Collected data entries:
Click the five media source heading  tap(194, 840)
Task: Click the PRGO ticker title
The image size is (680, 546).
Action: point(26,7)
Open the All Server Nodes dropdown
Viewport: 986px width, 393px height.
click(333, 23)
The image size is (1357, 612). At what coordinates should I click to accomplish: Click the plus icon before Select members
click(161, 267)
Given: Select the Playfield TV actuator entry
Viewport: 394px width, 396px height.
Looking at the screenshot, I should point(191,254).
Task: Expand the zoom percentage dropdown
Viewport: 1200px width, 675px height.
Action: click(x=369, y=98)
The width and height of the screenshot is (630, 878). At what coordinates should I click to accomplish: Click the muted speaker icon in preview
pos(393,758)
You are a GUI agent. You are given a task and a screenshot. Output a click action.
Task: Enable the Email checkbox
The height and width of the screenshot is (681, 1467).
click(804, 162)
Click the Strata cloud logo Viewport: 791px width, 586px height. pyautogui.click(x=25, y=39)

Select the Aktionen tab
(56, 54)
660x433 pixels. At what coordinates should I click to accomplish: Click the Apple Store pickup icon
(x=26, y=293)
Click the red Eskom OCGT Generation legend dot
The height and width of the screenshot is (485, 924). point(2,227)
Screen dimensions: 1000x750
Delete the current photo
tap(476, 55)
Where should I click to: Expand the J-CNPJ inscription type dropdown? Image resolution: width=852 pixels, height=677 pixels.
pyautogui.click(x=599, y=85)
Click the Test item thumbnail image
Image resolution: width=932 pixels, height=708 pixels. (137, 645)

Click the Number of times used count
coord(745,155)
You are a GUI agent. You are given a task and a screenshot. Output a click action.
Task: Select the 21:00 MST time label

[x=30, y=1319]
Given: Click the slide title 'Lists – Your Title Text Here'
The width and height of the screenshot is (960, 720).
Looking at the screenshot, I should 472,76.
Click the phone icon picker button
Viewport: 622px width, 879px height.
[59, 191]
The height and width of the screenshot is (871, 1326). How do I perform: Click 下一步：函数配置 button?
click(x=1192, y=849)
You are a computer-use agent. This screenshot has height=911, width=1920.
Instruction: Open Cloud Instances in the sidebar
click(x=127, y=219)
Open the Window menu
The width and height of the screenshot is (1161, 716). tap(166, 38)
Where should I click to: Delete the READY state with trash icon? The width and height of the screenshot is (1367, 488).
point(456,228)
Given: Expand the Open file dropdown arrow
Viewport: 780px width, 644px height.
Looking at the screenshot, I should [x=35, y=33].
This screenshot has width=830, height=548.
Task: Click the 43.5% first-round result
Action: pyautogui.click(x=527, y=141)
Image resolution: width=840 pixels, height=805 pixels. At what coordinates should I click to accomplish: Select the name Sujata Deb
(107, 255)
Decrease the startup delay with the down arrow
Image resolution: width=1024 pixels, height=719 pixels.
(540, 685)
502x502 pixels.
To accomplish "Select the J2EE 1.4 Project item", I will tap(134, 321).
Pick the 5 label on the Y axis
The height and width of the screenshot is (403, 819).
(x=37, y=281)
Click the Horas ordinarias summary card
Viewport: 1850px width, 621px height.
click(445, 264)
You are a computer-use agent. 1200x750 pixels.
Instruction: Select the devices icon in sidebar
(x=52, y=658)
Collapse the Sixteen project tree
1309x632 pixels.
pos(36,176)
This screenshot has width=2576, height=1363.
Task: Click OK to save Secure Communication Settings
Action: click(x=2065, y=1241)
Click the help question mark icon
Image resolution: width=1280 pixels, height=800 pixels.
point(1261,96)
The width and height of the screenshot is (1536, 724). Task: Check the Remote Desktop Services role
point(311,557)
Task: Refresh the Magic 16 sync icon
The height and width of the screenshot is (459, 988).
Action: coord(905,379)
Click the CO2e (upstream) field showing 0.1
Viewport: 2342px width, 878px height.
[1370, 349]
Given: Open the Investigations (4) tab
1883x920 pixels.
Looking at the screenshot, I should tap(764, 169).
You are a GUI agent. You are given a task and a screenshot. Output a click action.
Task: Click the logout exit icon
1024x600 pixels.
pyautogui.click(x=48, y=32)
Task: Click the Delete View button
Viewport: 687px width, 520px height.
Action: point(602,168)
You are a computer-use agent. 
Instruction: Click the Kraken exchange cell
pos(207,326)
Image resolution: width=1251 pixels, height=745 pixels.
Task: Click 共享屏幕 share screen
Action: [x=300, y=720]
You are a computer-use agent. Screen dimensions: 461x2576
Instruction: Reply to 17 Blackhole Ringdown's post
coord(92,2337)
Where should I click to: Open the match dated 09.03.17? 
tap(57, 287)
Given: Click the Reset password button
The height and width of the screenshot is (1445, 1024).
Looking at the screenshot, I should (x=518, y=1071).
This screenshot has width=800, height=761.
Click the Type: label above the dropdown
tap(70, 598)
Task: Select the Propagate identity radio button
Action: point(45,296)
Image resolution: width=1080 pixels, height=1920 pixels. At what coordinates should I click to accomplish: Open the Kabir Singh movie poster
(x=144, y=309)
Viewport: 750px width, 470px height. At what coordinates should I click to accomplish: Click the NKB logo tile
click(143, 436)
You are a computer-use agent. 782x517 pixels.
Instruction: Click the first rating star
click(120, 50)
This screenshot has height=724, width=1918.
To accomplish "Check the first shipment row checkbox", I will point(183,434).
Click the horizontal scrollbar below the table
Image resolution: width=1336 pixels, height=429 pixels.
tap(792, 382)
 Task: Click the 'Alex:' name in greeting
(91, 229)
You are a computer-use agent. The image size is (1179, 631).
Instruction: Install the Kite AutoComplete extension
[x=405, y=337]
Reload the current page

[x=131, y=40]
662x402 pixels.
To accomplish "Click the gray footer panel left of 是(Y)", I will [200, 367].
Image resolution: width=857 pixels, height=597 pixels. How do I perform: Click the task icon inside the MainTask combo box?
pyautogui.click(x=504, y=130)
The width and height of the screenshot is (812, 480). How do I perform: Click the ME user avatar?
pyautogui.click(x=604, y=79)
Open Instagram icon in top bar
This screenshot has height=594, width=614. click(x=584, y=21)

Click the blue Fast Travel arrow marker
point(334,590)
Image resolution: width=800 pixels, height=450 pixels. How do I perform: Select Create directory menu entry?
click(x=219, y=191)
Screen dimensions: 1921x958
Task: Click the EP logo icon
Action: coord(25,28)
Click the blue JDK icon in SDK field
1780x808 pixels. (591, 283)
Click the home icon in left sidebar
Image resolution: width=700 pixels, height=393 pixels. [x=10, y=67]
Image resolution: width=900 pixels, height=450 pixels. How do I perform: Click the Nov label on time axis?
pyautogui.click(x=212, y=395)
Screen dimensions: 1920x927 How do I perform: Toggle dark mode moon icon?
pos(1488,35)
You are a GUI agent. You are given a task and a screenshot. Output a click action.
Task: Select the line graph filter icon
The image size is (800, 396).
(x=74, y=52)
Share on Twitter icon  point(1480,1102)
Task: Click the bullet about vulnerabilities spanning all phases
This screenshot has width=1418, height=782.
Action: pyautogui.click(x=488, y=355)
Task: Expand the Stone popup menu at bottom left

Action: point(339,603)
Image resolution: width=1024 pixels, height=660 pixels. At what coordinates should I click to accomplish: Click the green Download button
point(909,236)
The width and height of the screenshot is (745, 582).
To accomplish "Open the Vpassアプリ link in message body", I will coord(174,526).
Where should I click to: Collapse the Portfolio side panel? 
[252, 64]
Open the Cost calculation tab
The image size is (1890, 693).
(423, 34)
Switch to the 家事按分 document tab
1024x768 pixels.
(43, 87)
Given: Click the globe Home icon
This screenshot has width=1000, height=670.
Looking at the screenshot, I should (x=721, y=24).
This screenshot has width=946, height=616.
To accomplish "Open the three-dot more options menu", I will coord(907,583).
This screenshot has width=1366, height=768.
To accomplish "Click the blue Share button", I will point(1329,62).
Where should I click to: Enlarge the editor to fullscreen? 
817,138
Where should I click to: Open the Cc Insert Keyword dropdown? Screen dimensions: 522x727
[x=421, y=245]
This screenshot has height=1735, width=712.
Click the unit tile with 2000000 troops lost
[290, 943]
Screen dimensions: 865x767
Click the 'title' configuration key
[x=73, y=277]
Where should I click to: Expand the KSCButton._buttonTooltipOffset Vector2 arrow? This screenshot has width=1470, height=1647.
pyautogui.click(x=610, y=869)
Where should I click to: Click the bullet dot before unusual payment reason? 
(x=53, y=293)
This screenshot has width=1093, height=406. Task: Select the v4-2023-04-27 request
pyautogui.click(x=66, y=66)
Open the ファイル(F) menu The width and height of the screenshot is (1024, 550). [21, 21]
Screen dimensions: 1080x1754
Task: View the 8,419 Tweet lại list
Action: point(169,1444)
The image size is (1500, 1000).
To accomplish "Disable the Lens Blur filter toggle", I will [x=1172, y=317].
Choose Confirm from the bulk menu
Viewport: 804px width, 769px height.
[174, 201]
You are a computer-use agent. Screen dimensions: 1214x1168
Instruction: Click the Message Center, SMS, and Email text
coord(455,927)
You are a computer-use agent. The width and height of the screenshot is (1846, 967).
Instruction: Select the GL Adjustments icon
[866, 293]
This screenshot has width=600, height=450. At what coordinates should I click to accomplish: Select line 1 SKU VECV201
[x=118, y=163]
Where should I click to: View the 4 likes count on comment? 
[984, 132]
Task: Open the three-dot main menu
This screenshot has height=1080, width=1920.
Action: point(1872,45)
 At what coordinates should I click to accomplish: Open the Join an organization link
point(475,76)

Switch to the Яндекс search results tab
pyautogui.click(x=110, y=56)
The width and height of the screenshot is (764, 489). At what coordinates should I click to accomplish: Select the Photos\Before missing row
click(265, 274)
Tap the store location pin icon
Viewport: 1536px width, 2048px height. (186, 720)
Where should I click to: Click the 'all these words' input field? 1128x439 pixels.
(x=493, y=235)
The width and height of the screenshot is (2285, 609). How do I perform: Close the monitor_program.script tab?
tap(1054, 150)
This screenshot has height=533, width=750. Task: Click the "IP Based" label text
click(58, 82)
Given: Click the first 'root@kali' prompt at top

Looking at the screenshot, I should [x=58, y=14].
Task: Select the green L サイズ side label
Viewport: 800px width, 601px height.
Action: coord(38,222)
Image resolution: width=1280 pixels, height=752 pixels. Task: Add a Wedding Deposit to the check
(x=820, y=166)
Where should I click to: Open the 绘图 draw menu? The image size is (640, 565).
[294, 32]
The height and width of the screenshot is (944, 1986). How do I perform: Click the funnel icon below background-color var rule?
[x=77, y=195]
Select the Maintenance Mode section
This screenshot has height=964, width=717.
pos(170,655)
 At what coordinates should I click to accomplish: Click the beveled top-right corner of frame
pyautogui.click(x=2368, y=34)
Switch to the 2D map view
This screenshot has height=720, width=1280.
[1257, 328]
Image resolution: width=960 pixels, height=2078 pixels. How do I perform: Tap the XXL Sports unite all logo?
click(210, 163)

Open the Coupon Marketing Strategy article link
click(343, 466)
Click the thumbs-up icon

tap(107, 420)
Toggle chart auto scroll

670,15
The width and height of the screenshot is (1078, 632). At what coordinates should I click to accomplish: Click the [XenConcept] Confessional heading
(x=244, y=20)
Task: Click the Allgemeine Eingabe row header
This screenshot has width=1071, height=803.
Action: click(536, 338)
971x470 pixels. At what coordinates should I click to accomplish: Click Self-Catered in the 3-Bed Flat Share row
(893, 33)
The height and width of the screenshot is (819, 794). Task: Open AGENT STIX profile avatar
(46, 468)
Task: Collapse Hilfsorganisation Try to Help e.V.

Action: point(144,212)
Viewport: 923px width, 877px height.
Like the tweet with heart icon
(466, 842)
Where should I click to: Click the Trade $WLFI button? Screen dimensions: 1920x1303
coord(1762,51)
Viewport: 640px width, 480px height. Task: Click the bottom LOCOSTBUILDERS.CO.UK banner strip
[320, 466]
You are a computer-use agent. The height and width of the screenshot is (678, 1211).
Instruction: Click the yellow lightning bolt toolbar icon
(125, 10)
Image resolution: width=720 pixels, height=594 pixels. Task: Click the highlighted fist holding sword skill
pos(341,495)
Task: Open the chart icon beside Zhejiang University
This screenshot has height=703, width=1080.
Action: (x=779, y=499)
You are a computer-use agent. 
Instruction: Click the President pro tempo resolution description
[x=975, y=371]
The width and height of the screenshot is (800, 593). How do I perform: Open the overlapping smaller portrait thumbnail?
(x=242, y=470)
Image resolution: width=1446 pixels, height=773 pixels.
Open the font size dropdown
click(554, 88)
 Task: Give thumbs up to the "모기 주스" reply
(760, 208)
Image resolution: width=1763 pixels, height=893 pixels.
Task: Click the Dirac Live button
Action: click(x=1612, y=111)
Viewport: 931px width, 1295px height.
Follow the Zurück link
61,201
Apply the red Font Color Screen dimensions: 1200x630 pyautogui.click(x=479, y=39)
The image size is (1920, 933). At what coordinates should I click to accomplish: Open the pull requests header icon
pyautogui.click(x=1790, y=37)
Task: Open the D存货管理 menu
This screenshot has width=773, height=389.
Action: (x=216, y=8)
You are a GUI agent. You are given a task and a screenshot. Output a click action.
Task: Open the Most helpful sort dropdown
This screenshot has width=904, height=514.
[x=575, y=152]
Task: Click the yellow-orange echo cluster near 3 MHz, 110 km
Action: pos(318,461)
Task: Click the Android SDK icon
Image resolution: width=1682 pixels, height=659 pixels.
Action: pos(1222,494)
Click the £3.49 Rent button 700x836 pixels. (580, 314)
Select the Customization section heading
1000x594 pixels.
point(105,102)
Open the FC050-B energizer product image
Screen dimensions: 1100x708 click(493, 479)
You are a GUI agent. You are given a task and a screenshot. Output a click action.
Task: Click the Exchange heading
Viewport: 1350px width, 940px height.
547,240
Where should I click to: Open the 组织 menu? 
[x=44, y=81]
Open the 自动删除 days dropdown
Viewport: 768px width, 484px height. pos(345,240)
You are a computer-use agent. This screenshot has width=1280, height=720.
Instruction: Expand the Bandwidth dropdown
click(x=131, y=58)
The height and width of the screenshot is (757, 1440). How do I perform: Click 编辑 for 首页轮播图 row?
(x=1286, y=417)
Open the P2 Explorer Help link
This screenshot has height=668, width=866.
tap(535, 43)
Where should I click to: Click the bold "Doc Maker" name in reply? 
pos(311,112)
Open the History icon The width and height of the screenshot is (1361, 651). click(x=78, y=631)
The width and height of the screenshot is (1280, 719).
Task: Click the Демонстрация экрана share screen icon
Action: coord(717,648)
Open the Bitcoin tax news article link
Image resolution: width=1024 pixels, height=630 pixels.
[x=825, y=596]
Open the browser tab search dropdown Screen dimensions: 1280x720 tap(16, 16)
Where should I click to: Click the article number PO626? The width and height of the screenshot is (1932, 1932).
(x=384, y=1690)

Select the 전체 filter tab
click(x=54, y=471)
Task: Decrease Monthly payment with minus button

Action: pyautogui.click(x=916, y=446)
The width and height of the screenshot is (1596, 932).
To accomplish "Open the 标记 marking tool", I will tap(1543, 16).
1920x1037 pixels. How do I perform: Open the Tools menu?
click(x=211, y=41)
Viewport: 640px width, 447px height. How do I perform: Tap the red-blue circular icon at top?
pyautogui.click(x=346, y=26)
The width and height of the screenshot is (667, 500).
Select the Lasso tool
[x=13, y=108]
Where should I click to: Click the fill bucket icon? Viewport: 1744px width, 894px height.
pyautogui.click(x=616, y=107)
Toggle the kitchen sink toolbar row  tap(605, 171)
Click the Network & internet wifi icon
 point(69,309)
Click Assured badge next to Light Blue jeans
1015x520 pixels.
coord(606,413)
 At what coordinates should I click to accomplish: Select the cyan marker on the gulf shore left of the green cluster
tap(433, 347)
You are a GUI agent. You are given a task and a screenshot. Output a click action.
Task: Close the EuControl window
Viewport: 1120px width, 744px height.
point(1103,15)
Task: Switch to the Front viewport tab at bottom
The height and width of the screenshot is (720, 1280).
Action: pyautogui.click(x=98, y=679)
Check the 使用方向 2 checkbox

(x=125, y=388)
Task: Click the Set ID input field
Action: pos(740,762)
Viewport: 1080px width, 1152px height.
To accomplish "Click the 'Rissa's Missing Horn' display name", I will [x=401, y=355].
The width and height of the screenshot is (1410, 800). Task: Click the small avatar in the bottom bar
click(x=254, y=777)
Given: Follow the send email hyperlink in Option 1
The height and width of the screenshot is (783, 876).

EXERCISE DESCRIPTION
Display each line of the data where "three" occurs.

TASK RESPONSE
To accomplish "Open the three-dot more options menu", I will coord(907,583).
Task: Open the three-dot main menu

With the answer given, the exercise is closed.